アニミズム思想や唯物論的な還元主義に対するスピノザの否定的な見解
そして、上記の『知性改善論』からの引用箇所において、スピノザが示している虚偽の観念の例として挙げられている様々な事例からは、
スピノザが具体的にどのような哲学的あるいは宗教的な理論に対して否定的あるいは敵対的といってもいい考えを持っていたかが示唆されるという点においても興味深いところがあるように思う。
例えば、ここでスピノザが虚偽の観念の筆頭に挙げている「森や偶像や獣の中に神霊が住んでいる」という思想は、自然崇拝や偶像崇拝にも通じるアニミズムの思想のことを指していると考えられる。
スピノザの神即自然といった言葉に象徴される汎神論的な世界観は、しばしばこうした世界におけるあらゆる事物や存在の内に神や霊魂といった何らかの精神的な存在が宿っているというアニミズムの思想と混同されることが多いが、
スピノザ自身がそうした考え方を自らの著作において明確に虚偽の観念として位置づけて退けているのは少し興味深いところがあるように思う。
また、それに対して、そうした虚偽の観念の最後の例に挙げられている「神が欺かれる」という観念は、欺く神の議論として知られているデカルトの『省察』における神の存在証明の議論を念頭に置いて語られていると考えられるが、
こうした点からも、哲学者としてのスピノザがデカルトの哲学思想を土台としたうえで、自らの哲学思想の体系を築き上げていったことをうかがい知ることができる。
ちなみに、
スピノザが虚偽の観念の二番目の例として挙げている「単にそれを合成しただけで知性の生じる物体」という観念は、具体的にどのようなもののことを意味しているのかはいまひとつ分かりにくいのだが、
以前にも「スピノザの認識論哲学に基づく人間とAIを区別する唯一の哲学的な条件」において少し別な観点から考察したように、
無限の実体である神の内に含まれている並列的な関係にある有限の実体である物質と精神の存在をその限りにおいて厳格に区別しているスピノザは、
単なる物質的な存在の組み合わせによって、意識や知性と呼ばれるような何らかの精神的な存在が生み出されるという唯物論的な考え方に対しては明確に否定的な考えを持っていたと考えられる。
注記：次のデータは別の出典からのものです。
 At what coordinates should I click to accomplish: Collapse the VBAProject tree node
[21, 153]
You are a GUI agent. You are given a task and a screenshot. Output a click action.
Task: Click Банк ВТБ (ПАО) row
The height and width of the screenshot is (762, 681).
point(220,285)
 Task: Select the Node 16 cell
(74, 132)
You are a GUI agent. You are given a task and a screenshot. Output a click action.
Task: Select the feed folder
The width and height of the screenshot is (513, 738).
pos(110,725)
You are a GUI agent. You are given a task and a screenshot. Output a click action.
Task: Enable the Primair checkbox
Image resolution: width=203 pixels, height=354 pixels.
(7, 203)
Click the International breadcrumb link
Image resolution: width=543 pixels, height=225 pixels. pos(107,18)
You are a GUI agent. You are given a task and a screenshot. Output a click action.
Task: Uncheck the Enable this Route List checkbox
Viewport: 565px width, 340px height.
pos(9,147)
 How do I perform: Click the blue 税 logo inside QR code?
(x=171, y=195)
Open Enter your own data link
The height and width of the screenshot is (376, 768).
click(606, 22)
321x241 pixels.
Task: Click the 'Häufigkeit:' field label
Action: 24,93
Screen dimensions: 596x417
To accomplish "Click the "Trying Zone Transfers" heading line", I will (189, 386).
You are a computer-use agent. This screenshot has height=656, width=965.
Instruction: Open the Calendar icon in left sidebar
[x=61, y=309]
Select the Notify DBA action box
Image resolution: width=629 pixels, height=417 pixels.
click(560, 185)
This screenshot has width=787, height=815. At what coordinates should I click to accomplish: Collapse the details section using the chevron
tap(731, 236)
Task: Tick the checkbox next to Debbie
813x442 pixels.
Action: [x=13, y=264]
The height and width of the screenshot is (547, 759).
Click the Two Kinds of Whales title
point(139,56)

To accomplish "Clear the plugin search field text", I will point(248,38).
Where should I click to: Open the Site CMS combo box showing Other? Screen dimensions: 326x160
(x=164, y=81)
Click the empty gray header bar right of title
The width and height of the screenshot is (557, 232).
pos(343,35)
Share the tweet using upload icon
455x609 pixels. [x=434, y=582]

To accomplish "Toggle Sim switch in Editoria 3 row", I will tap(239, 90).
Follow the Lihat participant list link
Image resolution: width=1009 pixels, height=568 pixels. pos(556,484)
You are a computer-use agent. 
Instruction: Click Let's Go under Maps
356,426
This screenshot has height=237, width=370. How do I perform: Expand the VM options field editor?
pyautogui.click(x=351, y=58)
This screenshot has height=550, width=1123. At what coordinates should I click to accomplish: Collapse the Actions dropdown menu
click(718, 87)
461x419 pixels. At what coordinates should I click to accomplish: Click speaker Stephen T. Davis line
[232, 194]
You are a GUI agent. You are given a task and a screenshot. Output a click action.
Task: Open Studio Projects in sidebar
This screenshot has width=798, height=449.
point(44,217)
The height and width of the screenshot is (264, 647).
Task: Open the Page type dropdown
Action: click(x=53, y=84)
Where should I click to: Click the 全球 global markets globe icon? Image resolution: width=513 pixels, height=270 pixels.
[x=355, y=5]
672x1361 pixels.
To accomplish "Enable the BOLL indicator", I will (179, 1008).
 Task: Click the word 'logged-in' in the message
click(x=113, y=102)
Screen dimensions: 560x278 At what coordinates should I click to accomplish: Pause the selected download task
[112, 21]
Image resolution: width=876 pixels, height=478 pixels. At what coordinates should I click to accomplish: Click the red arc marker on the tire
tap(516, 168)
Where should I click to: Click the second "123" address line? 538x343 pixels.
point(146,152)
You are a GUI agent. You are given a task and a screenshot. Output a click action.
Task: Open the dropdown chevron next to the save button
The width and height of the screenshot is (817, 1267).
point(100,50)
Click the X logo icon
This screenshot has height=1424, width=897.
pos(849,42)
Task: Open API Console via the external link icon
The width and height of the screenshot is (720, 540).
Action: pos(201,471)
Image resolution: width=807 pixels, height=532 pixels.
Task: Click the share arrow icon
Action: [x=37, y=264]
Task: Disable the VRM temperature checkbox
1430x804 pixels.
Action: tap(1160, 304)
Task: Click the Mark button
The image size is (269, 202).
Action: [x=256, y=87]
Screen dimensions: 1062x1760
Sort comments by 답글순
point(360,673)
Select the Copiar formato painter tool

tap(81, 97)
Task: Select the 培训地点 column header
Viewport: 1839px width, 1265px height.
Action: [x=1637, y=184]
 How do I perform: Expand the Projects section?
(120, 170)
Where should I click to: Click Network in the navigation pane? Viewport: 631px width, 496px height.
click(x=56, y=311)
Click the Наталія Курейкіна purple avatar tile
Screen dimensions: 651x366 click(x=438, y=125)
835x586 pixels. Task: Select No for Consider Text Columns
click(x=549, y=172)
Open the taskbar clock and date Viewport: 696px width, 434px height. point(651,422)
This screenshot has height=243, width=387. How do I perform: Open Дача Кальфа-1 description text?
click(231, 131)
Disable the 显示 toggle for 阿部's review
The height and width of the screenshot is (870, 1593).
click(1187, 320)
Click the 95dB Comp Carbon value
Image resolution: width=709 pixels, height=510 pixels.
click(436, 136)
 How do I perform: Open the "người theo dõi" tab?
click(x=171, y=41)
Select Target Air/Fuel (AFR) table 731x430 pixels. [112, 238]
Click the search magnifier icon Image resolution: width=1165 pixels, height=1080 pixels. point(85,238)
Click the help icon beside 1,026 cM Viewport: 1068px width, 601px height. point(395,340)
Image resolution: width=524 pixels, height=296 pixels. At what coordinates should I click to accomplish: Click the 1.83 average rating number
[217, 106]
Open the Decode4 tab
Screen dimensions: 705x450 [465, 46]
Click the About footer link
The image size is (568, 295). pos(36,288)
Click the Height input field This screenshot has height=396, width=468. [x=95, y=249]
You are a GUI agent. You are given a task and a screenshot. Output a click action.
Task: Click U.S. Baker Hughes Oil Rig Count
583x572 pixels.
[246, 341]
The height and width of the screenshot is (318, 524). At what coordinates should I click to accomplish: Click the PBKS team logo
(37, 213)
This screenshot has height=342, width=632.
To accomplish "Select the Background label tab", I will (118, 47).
そして、こうしたことからは、スピノザは、現代におけるコンピューターやAIといった高度な演算機能や分析能力を持つ機械やシステムの存在についても、
そうしたコンピューターやAIと呼ばれるような物理的な存在が人間と同様の意識や思考あるいは知性と呼ばれるような何らかの精神的な属性を持つことは原理的に不可能であると考えたであろうということが示唆されることになり、
それと同様に、人間の意識や心といった精神的存在の根拠を脳という物質的存在に求める心脳同一説などの唯物論的な還元主義に対して明確に否定的な考えを持っていたことも示唆されることになるのである。